Written request 1:
Check each statement below against the Little Mountain Estates court opinion and answer yes or no, quoting the words from the opinion that settle it: (a) the case was decided by the Supreme Court of Washington sitting en banc; (b) the lease in question ran for 30 years; (c) the court held that the agreed-to lease provision violates the MHLTA.
Written request 2:
Carry on the Little Mountain Estates court opinion, picking up right after its last sentence.

Text extract:
※
Little Mountain v. Little Mountain Estates

236 P.3d 193 (2010)

LITTLE MOUNTAIN ESTATES TENANTS ASSOCIATION, a Washington nonprofit corporation, as assignee; Jerry Jewett, Virginia Haldeman, Marie McCutchin, and Wes Walton, on behalf of themselves and classes of similarly situated persons, Respondents,
v.
LITTLE MOUNTAIN ESTATES MHC LLC, a limited liability company; Peregrine Holdings, LLC; and Kevin A. Ware and Kari M. Ware, husband and wife and the marital community composed thereof, Petitioners.

No. 82574-2.

Supreme Court of Washington, En Banc.

Argued March 16, 2010. Decided July 22, 2010.

Sidney Charlotte Tribe, Talmadge Fitzpatrick PLLC, Tukwila, WA, Walter Hartvig Olsen Jr., Olsen Law Firm PLLC, Puyallup, WA, for Petitioners.

Philip James Buri, Buri Funston Mumford PLLC, Bellingham, WA, for Respondents.

SANDERS, J.

¶ 1 We are asked to decide under the Manufactured/Mobile Home Landlord-Tenant Act (MHLTA), chapter 59.20 RCW, whether a landlord and tenant can lawfully *194 agree to a 25-year lease that will convert to a one-year lease if the tenant assigns it. Because the MHLTA expressly preserves the right of a landlord and tenant to negotiate and agree to the term of a rental agreement, this agreed-to provision does not violate the MHLTA.
※
Data:
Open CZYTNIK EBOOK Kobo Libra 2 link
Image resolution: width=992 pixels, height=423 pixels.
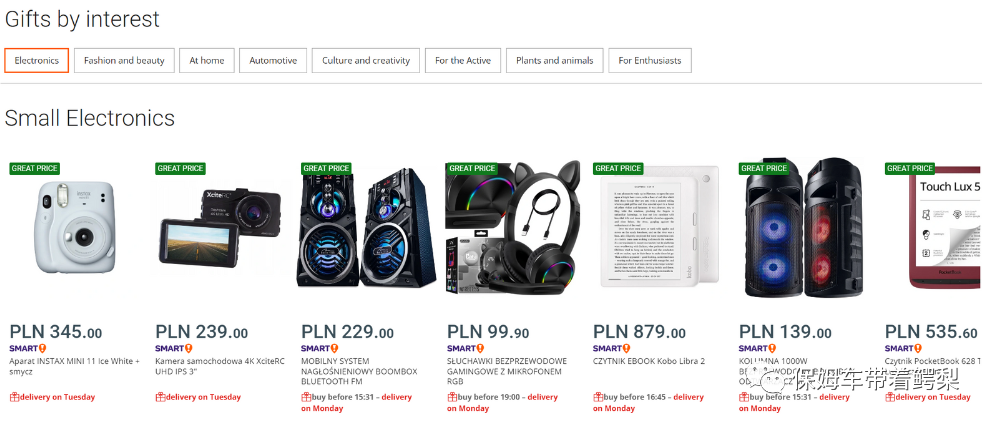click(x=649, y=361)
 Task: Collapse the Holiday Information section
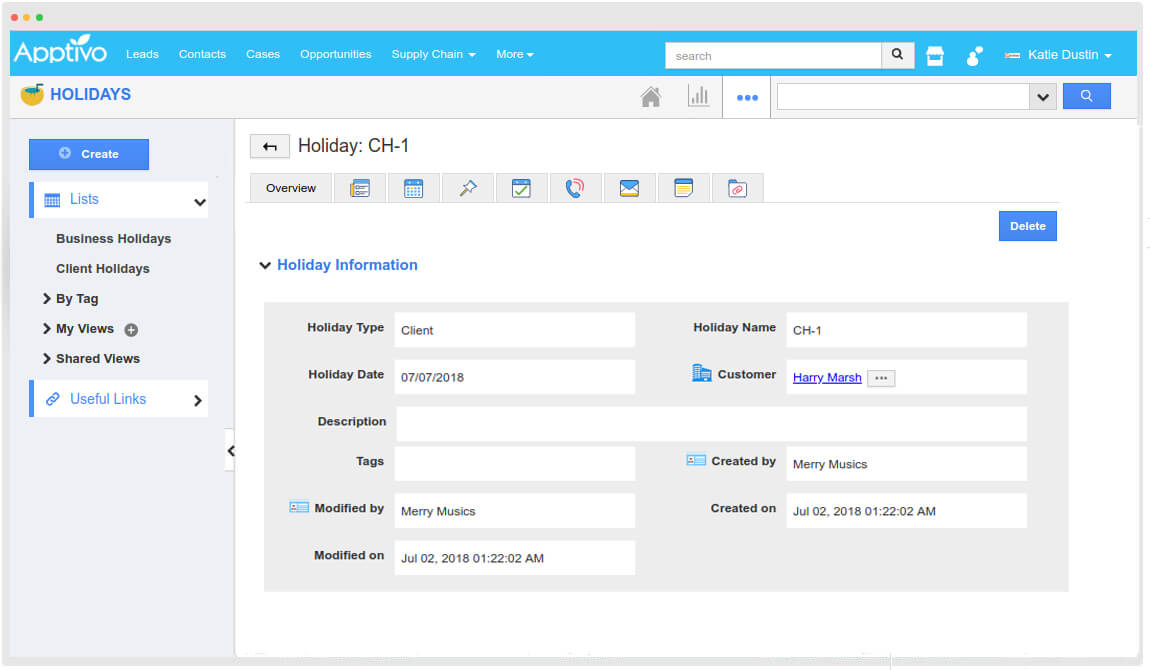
※
Task answer 1:
(a) Yes: "Supreme Court of Washington, En Banc."
(b) No: "agree to a 25-year lease that will convert to a one-year lease if the tenant assigns it."
(c) No: "this agreed-to provision does not violate the MHLTA."

Task answer 2:
FACTS

¶ 2 Petitioner Little Mountain Estates MHC LLC operates a manufactured home community intended for the elderly. To entice new residents the owner offered individuals a 25-year lease with rent increases tied to the Consumer Price Index. According to the rental agreement this 25-year term was only available to the original tenant; if the tenant assigned the lease to another party, the assigned lease would be for one or two years.[1] When formulating the offer, the owner determined that a 25-year lease with a fixed rent increase would not be profitable when a resident stayed for the entire length of the lease, but that loss would be offset by those who assigned their leases before the 25-year term expired. This trade-off balanced financial security for the tenants by having fixed rent for 25 years and profit for the park owners because the financial security attracted more tenants and the full 25-year term would not be exercised in its entirety in most cases.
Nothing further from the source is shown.